Whether to put volunteer projects on your resume depends on how relevant the work was to your career or future career and as well as how deeply involved you were in the organization. A key thing to remember is to be scrupulously honest to avoid misleading hiring managers about unpaid work in your past. If done right, having a volunteer resume section could help you stand out in a crowded field of job applicants.

The Pros and Cons to Sharing Volunteer Work

You may wonder whether to include volunteer work for your children's preschool or the Parent Teacher Association. Are you worried that by including this would tip off the hiring manager that you're a working mom and that's a strike against you?

If you do list it and the company doesn't consider you, think about this: Would you really want to work for an organization that doesn't support working moms? You can't change the fact that you are a working mom, and it's nothing you should have to hide.

When you are called in for an interview it's already on the table that you're a working mom. When your future employer knows this fact you'll get a good idea during the interview process how their company culture views working parents.

If you don't list your volunteer work you may be leaving out a piece of the puzzle that describes who you are as a person. Are you passionate about the volunteer work that you've done? If so, by letting your future employer know about it you may bet the opportunity to talk about something your passionate about besides your past positions.

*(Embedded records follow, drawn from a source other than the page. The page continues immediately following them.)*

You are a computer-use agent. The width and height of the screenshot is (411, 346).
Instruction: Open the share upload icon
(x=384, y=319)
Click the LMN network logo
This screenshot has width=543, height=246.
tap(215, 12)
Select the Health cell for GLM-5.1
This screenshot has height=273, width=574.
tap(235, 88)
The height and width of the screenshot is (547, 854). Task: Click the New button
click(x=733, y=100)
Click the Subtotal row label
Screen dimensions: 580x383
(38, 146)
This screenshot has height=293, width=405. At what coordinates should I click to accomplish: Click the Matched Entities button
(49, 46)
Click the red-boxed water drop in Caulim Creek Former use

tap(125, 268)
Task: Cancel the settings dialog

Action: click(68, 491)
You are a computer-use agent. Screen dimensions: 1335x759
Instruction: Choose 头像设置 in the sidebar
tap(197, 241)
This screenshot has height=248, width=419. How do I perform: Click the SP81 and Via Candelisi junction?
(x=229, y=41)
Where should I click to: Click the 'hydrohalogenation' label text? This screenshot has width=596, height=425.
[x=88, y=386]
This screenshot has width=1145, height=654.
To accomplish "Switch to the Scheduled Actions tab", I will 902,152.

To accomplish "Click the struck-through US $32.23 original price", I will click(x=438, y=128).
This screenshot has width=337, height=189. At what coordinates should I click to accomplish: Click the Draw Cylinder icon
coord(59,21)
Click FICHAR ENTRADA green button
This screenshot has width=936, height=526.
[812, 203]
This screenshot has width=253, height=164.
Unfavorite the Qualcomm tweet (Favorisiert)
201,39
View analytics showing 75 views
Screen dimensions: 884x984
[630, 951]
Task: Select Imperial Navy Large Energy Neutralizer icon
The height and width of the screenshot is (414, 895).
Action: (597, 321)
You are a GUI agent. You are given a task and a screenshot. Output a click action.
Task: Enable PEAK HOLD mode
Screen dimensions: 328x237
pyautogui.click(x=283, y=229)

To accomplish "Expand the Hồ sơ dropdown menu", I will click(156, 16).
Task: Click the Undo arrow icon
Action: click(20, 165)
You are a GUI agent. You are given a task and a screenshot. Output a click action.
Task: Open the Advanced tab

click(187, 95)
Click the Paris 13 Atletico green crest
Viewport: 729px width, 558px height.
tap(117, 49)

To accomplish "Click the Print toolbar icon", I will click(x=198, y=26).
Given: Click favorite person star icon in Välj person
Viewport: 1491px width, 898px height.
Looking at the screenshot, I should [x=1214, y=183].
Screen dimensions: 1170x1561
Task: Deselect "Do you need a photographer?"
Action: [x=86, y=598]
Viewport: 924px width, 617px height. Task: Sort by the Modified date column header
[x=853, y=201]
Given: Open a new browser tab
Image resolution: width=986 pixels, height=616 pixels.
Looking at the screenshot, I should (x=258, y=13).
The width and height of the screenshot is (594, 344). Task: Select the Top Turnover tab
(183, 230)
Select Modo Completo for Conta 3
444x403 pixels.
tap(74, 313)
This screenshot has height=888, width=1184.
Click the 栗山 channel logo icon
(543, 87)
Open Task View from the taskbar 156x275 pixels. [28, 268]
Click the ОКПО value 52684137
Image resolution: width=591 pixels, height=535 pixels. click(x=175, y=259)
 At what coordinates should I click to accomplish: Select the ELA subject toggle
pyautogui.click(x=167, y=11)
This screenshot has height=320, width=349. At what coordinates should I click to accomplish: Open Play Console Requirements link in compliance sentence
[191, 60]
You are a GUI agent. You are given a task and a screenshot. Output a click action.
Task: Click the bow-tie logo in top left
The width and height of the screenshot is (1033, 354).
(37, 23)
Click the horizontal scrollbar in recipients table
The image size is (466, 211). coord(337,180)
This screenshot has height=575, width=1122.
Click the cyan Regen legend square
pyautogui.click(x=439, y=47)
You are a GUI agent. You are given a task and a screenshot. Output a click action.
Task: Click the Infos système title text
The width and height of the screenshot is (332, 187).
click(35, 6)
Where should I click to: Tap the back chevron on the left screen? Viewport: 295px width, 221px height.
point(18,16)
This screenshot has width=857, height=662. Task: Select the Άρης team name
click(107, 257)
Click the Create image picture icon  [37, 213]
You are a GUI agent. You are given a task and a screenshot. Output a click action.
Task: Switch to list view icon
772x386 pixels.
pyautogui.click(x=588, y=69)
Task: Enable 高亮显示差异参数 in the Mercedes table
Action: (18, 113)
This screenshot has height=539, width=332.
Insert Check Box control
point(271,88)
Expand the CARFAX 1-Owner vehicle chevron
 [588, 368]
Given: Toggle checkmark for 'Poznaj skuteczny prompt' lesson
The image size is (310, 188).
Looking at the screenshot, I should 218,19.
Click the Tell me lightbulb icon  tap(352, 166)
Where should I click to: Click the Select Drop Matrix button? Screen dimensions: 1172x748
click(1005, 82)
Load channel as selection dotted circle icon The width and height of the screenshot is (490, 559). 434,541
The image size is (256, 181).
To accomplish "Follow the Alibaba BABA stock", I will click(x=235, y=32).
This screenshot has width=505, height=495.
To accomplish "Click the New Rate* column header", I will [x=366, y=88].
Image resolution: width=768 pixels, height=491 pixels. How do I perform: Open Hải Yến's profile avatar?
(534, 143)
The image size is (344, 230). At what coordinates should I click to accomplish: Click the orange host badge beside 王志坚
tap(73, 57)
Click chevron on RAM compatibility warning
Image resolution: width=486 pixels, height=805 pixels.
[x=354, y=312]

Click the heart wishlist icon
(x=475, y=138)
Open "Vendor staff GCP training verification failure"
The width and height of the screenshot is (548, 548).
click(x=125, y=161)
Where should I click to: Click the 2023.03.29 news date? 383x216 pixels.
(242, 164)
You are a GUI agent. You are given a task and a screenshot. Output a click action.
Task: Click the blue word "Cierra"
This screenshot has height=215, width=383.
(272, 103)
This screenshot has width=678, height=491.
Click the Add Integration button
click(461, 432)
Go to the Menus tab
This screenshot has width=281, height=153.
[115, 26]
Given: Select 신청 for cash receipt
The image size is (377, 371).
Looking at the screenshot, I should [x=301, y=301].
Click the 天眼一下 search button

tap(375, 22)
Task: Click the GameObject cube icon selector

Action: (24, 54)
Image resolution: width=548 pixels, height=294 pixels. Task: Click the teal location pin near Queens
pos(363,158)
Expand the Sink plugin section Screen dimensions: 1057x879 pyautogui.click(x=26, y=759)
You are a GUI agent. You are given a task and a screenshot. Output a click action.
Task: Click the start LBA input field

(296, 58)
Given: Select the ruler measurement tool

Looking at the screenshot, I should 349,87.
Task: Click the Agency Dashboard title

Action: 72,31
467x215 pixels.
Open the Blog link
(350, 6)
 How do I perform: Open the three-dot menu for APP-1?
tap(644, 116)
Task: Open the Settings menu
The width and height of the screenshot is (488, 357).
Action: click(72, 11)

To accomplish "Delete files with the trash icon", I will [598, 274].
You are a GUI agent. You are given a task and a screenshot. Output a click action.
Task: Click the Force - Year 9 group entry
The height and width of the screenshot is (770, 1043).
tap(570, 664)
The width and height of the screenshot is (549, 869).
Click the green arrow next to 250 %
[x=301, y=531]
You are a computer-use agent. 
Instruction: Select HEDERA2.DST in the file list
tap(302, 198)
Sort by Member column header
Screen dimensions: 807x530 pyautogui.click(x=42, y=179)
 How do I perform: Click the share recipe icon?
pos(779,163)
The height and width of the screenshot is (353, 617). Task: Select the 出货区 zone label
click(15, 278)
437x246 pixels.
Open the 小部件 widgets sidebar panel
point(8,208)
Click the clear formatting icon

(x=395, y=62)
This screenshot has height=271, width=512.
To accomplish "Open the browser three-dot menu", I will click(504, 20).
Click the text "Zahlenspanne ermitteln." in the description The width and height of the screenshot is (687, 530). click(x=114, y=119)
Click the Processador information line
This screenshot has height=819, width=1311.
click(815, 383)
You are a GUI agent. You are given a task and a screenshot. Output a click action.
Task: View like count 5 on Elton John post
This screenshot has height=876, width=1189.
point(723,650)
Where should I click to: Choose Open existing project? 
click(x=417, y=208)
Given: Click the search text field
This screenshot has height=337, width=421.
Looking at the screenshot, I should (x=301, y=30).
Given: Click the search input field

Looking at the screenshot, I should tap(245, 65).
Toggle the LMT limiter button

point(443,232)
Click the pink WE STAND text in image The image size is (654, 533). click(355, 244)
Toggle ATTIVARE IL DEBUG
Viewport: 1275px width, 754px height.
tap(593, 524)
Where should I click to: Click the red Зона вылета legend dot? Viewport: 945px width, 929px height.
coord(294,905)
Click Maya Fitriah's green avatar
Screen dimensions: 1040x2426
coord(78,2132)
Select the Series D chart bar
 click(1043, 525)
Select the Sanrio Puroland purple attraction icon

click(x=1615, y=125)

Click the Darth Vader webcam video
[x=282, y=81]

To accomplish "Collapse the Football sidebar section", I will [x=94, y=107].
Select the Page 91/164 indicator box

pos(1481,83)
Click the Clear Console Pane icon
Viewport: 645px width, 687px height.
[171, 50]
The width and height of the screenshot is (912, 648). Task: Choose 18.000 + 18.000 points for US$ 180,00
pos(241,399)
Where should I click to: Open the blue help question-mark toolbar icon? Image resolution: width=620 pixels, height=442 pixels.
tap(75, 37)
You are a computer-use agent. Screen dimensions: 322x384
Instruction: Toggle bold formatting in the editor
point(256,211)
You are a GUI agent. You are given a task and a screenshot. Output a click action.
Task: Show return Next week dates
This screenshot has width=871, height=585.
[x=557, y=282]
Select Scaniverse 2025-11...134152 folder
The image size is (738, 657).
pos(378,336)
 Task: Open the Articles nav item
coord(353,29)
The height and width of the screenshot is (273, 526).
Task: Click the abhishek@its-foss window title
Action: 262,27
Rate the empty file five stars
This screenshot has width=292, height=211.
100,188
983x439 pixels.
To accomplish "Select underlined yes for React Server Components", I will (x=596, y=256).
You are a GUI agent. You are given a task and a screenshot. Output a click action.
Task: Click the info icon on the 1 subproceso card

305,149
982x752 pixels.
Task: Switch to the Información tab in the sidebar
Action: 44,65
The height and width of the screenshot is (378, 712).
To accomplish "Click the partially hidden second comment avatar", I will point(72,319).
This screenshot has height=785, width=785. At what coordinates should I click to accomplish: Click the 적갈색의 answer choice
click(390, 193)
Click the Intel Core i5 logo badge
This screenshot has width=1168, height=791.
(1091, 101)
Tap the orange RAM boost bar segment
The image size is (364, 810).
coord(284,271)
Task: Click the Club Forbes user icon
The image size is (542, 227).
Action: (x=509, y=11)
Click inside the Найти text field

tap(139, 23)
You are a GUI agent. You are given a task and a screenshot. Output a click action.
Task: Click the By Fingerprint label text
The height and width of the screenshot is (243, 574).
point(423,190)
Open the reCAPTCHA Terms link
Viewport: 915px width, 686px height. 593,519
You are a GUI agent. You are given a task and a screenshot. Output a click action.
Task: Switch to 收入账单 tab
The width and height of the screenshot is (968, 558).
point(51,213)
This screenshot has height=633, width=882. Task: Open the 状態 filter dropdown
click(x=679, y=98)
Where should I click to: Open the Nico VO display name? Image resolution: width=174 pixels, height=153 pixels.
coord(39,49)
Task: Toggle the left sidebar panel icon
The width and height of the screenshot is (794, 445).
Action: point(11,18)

Also, if you do not include it, you are keeping your resume strictly professional. This may need to be the case depending on your field of work or the position you're applying for. If the position has 50% travel you may not be considered if they know you're heavily involved at the school. (But also you should consider if you would want a position that would take you away from what you're passionate about.)

Examples of Volunteer Work You Should and Should Not Include

When you're putting together your resume, volunteer work you might consider listing could include:

  • Leadership roles, whether of an entire organization or an active committee.
  • Any experience that's relevant to the job you want. For instance, if you are applying for a graphic designer position and you designed your daughter's elementary school yearbook, that is probably worth including.
  • Service to organizations that share the same mission as your prospective employer, i.e. the companies you're targeting in your job hunt.

Don't think this means you need to add every single role you've held. The danger in putting anything on your resume, including volunteer work, is that an interviewer just might ask you about it. So you might consider keeping off your resume any volunteer positions such as:

  • Work that involved little effort on your part, such as a one-time walk to raise money for cancer research.
  • A supporting role, such as stuffing envelopes at a fundraising event.
  • That involved controversial or sensitive organizations. Think about the subjects that are borderline in polite conversation: politics, sex, and religion.

Where to Showcase Volunteer Work on Your Resume

How you'll present volunteer work depends on the type of resume you have. If you have a chronological resume, you can include volunteer work in a section titled "Related Experience."

If you have a functional resume, which is common among stay-at-home moms returning to work after a career break, you can include meaningful volunteer work alongside other positions, whether paid or unpaid. List the position you held and include a description of skills used and outcomes that are specific and as quantitative as possible.

For instance, if you organized a fundraising dinner for your local children's hospital, be sure to include that the event included a guest list of 600 people, raised $50,000 for cancer research and had overhead costs of only 15 percent. Mention any transferable skills, including sales (when you solicit people for donations), management (when you keep tabs on three dozen unruly volunteers) and event coordination (all the day-of-dinner details and last-minute crises).

How to Showcase Volunteer Work on LinkedIn

Are you're already using LinkedIn to network and job hunt? If so, did you know that LinkedIn offers a special section for volunteer work? It's titled "Volunteer."

To add this to your LinkedIn profile, first log in. Next, click "Improve your Profile" at the top, scroll down to the "Volunteer" section and click on "Add Volunteer Experience".

Follow the same rules that you would for volunteer work on a traditional resume. You can include deep, meaningful experiences that you would want to discuss in a job interview in hopes of making a good impression on the interviewer.